In spagna è tornato a fare la voce grossa il campione del mondo Tom Sykes che si è aggiudicato entrambe le gare davanti al compagno di team, il francese Loris Baz. Jonathan Rea e Marco Melandri si sono alternati sul terzo gradino del podio rispettivamente in gara 1 e in gara 2. Tutto sommato belle gare anche per la Ducati che ha portato a casa un quarto posto ed uno zero con Chaz Davies mentre Davide Giugliano ha chiuso rispettivamente ottavo e settimo. C’è da dire che Giugliano in gara uno avrebbe potuto chiudere sul podio ma un contatto con Rea a due curve dalla fine lo ha fatto finire a terra, permettendogli comunque di arrivare ottavo. Da segnalare la buona gara delle Bimota-Bmw al debutto nel mondiale: Badovini ha portato a casa un tredicesimo e un dodicesimo posto mentre Iddon ha chiuso gara 1 in ventesima posizione, senza riuscire a finire gara 2. Due gare più che anonime per Leon Haslam che chiude con un nono ed un ottavo posto.

Tom Sykes
Tom Sykes

In Supersport vittoria di Kenan Sofuoglu davanti alla Honda di vdMark e alla Kawasaki di Marino. Nella Stock 1000 si impone l’argentino Leandro Mercado davanti al nostro Savadori e all’inglese Smith su CBR1000R mentre nella STK600 doppietta per i nostri Faccani e Tucci davanti all’olandese Tessels. La prima Honda al traguardo è quella di Manfredi, nono.

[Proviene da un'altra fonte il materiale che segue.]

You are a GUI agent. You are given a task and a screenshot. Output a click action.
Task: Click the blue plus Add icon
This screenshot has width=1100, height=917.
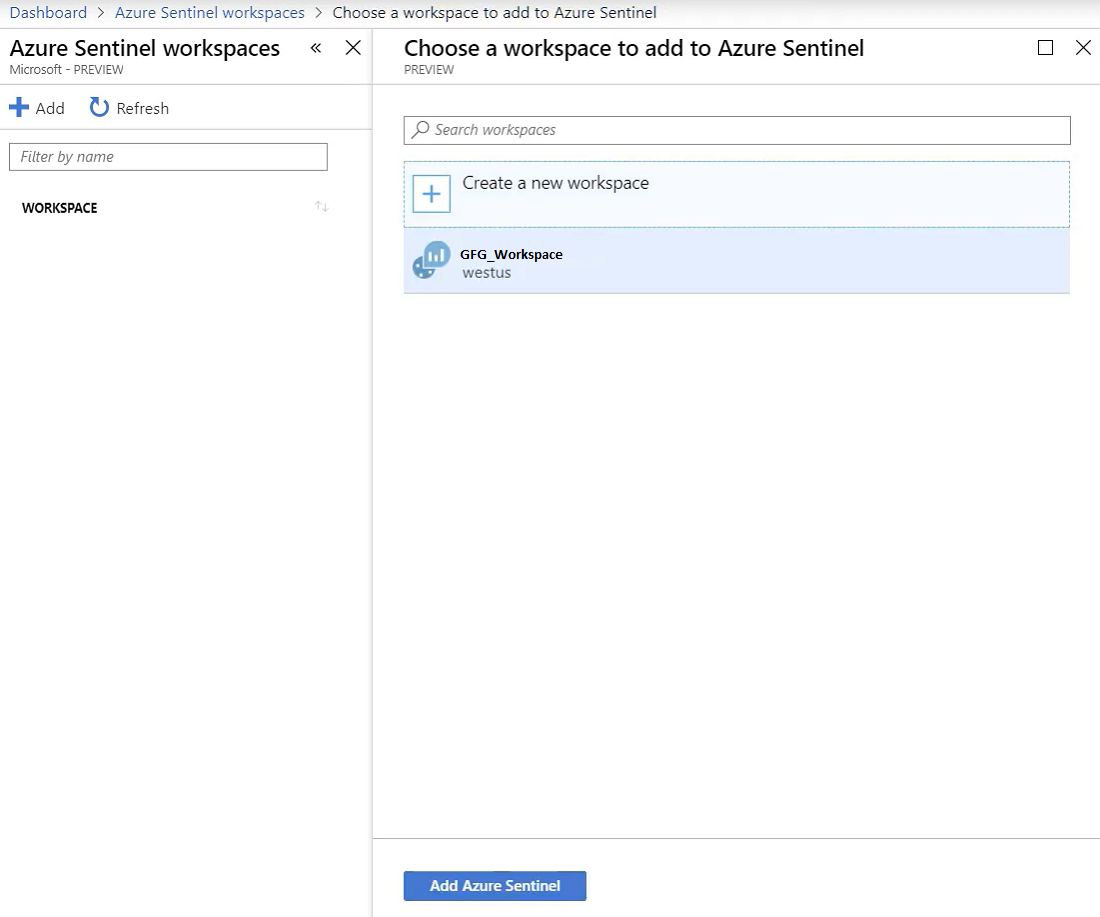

Quello che si evince dopo questi due appuntamenti è che: in Moto 3 tutti dovranno fare i conti con Miller e speriamo che il podio di Fenati non resti “una tantum”. L’incertezza regna sovrana in Moto 2 con tanti piloti che secondo me se la giocheranno fino alla fine. Il tanto preventivato dominio di Rabat non sembra così scontato, anche alla luce delle belle prestazioni di Vinales. La MotoGP per ora ha fornito due protagonisti: in positivo Marc Marquez che ha già dichiarato di volersi ripetere in Argentina ed in negativo Jorge Lorenzo, autore fin qui di errori da vero principiante.

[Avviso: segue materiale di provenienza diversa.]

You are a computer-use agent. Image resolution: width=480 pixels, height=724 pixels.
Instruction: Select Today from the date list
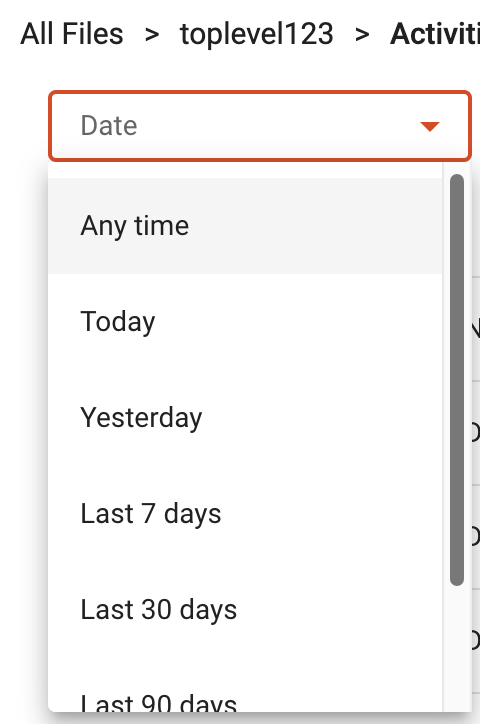click(x=118, y=321)
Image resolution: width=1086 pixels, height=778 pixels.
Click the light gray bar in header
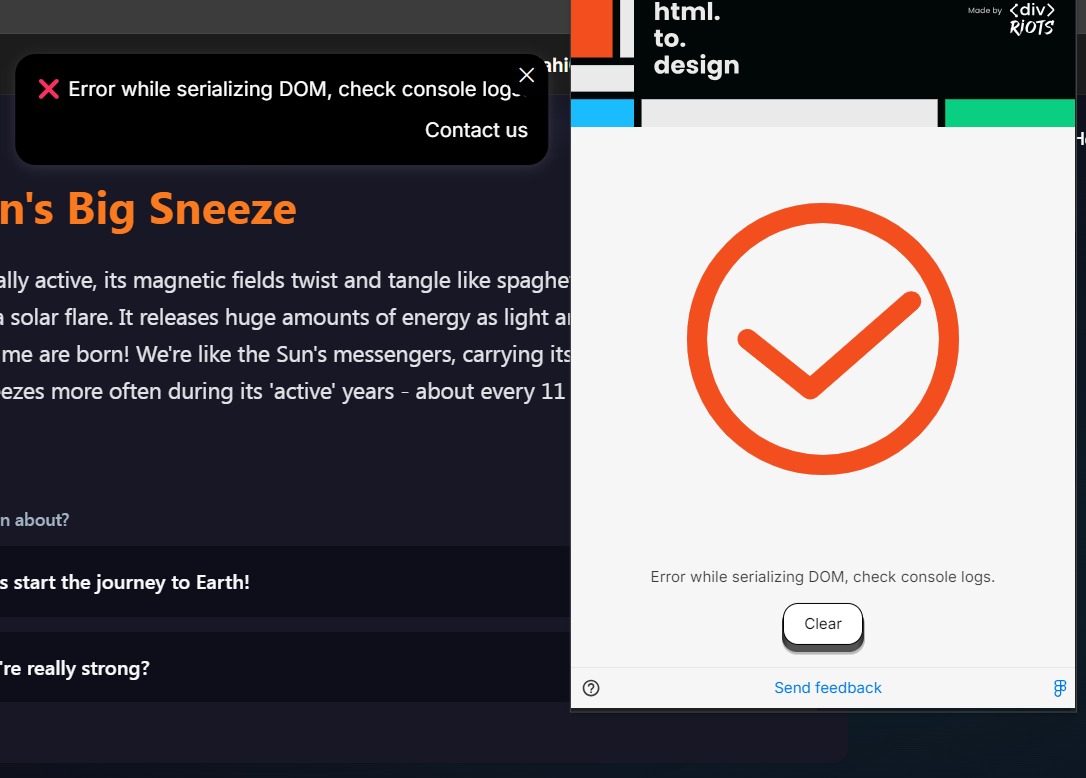point(789,113)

In Superbike è tornato Tom Sykes e da qui in avanti sarà molto difficile riuscire a batterlo. L’unica moto in grado di competere con la ZX-10R è l’aprilia che però ha dei limiti non indifferenti rispetto allo scorso anno: l’arrivo di Melandri e la contemporanea fuga di Dall’Igna hanno secondo me indebolito la casa veneta anche in considerazione del fatto che Guintoli non è un pilota su cui puntare per il risultato finale.

La nuova formula con le due gare ravvicinate non soddisfa nessuno. Rea in merito ha dichiarato: “il rischio è di fare gara due mentre si sta digerendo ancora il pranzo.”  Complimenti alla Dorna che, in tre gare, è riuscita ad infilarci ben due concomitanze. Anche il prossimo weekend infatti vedrà protagoniste la MotoGP in Argentina e la Superbike in Olanda. Fortunatamente il fuso orario permetterà di vedere tutte le gare.

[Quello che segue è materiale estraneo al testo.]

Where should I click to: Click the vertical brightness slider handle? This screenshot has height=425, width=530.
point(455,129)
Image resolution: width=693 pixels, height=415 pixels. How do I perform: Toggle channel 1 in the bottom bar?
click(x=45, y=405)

Per ultimo veniamo alle televisioni: quello che ha offerto SKY.. non lo so perchè ad abbonarmi non ci penso nemmeno di striscio mentre quello che offre Cielo, in diretta o in differita che sia, è solo tanta pubblicità con in mezzo un po di gare. L’unica nota di rilievo è per le immagini, bellissime, nella meraviglia dell’alta definizione. Se infatti facciamo il paragone con le immagini della SBK, quest’ultima, al confronto, sembrava una gara di 10 anni fa. Per quanto riguarda il commento, al solito un po si parla della gara e per molto altro si divaga. Tradotto in numeri, ascolti da pianto che secondo me peggioreranno ancora con l’arrivo delle belle giornate in cui gli appassionati preferiranno andare in moto piuttosto che stare davanti alla tv.